Tags
Brady Scores, Causality, Defensive Gun Uses, Eugene Volokh, Gun Control, Gun Law Effects, Volokh Conspiracy
President Obama’s blustery, anti-gun outburst in the immediate aftermath of the recent shootings in Oregon included an assertion that states with the toughest gun laws have the lowest homicide rates. Eugene Volokh rebuts that claim in the Washington Post in “Zero correlation between state homicide rate and state gun laws“. Volokh’s effort prompts this quick follow-up to a post from earlier this week here on SCC: “But They Mean Well: Authoritarian, Anti-Gun Champs of Inefficacy“.
Volokh constructs a small data set for the 50 states and D.C with 2013 “Brady Scores” on gun laws, intentional homicide rates and accidental gun deaths. He discusses various measures that might be used to test the “Obama gun-law hypothesis”. Volokh rejects gun homicides because differences across states can be offset by other kinds of homicides. In addition, gun homicides may be reduced by defensive gun uses (DGUs) or the threat of DGUs. Instead, Volokh uses total homicides in one experiment and total homicides plus accidental gun deaths in another. He finds small positive correlations between tougher gun laws and both measures — a near zero association.

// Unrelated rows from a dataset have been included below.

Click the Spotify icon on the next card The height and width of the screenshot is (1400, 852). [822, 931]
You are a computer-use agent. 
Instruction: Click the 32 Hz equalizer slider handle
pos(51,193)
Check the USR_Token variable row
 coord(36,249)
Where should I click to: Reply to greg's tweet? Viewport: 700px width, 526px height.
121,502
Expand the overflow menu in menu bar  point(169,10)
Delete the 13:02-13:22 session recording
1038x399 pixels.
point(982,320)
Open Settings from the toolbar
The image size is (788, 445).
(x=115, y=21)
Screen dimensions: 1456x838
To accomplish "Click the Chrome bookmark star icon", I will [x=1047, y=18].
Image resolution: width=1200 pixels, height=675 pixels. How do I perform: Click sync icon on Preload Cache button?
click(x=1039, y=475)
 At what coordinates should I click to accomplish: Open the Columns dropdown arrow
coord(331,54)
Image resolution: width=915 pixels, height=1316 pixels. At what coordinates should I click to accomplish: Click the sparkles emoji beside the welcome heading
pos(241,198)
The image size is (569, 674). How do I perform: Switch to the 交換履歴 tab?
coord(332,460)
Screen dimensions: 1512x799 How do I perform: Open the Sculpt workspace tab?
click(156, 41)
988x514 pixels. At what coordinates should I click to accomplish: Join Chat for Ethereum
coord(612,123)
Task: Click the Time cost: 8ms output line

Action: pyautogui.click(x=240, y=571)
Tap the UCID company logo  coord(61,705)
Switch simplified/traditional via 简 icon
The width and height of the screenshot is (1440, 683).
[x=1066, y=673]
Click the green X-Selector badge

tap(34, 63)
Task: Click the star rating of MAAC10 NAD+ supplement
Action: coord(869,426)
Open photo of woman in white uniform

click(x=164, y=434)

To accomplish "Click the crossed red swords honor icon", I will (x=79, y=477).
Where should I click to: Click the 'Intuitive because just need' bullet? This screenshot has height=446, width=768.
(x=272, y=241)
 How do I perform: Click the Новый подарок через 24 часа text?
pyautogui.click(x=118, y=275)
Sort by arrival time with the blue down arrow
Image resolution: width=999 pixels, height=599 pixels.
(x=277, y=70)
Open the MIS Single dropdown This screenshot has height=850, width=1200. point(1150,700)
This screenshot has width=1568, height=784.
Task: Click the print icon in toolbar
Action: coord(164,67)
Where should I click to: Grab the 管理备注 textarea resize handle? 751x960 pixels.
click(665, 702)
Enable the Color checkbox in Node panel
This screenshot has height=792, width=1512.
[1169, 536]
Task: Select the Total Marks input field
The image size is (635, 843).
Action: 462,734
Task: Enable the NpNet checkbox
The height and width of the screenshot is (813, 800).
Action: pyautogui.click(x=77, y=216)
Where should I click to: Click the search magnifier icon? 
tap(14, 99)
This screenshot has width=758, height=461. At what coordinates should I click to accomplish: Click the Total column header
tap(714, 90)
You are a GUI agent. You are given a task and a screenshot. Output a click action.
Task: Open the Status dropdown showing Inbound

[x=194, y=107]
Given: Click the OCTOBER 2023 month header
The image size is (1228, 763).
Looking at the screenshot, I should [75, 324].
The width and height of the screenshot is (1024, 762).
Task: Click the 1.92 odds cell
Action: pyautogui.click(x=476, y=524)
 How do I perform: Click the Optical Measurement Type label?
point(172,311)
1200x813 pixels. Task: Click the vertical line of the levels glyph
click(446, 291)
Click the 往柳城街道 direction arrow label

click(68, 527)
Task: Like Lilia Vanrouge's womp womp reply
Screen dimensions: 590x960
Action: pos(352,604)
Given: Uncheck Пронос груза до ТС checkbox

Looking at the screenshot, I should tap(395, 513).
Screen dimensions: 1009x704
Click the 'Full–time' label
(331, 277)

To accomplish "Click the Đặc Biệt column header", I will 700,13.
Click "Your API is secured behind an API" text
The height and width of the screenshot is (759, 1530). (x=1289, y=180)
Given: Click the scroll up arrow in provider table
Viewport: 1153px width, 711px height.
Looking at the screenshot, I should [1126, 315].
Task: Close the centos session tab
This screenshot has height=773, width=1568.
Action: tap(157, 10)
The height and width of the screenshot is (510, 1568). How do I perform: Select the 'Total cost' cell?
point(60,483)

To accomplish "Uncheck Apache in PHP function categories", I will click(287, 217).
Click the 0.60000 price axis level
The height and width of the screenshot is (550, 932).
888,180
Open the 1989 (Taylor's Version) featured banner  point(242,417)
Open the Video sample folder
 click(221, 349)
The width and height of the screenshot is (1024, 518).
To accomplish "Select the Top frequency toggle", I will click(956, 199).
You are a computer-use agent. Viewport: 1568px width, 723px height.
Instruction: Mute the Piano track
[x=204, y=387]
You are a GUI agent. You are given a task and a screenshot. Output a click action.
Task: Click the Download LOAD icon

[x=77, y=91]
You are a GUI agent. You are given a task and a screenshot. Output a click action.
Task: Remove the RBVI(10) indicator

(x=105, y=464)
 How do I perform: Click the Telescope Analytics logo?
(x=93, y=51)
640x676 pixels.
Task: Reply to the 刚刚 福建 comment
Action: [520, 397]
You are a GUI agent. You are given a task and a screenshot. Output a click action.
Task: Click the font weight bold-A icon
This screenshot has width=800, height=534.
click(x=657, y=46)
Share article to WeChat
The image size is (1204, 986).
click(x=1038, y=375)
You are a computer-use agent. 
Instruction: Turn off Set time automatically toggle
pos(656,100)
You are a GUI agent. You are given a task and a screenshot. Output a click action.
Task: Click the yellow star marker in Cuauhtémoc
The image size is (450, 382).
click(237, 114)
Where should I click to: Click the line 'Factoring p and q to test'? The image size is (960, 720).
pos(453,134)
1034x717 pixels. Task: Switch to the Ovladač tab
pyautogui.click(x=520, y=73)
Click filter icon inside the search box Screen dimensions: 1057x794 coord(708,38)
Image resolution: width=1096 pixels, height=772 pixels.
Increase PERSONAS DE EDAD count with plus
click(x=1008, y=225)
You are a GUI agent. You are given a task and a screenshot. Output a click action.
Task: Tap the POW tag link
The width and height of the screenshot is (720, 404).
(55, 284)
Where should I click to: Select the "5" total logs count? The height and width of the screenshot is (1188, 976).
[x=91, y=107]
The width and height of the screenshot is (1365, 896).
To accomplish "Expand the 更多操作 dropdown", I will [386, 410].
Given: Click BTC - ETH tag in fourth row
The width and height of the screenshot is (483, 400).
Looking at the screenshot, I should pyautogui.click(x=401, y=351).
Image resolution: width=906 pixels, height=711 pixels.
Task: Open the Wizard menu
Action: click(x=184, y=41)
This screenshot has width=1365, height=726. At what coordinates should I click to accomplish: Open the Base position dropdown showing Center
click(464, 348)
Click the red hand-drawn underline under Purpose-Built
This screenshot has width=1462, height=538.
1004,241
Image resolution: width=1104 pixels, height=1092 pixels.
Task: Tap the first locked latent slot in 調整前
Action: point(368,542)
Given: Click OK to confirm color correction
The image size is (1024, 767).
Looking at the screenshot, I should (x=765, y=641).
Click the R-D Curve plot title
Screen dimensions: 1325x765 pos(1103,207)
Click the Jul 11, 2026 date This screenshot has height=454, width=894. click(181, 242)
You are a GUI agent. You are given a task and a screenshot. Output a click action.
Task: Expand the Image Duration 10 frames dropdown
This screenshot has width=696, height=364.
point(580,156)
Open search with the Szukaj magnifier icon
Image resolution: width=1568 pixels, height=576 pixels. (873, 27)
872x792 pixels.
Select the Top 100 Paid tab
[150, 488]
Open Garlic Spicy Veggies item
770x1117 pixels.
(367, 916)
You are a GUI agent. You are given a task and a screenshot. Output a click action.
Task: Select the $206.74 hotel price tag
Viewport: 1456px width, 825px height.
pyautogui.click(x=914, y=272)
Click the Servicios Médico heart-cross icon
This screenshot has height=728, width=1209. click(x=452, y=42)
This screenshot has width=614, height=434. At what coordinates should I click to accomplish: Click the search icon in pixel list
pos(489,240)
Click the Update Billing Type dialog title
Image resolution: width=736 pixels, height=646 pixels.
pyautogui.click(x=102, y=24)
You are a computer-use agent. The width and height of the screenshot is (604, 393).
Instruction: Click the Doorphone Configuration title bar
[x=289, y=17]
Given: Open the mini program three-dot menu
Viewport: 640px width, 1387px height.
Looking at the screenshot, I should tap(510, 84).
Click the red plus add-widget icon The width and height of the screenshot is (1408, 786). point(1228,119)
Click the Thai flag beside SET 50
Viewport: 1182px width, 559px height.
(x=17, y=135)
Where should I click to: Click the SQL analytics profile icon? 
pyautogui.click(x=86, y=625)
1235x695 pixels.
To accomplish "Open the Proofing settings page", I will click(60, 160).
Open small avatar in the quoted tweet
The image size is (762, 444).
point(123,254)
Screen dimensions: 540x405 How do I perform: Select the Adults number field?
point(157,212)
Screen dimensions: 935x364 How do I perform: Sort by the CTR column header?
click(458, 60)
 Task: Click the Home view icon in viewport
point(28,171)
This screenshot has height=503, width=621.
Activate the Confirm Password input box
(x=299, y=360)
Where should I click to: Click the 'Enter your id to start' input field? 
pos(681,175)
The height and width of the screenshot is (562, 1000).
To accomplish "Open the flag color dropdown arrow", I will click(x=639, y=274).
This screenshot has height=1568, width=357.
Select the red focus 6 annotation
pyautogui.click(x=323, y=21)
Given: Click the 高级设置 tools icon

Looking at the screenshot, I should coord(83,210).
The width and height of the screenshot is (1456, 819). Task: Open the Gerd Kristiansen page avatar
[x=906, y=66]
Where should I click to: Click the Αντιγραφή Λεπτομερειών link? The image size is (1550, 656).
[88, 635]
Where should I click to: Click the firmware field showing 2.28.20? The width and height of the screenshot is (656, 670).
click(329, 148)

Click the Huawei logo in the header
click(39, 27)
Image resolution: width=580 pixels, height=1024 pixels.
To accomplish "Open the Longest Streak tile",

Volokh’s study is “quick and dirty”, so to speak, and it runs counter to the findings of some earlier cross-sectional studies. However, there are many factors that may confound any empirical association between gun laws, gun ownership rates, total guns and outcomes. That’s why other researchers insist that the question of gun-law efficacy must be assessed based on changes in outcome measures occurring after a change in gun law. These comparisons consistently show that imposition of tougher gun restrictions is not associated with declines in homicides.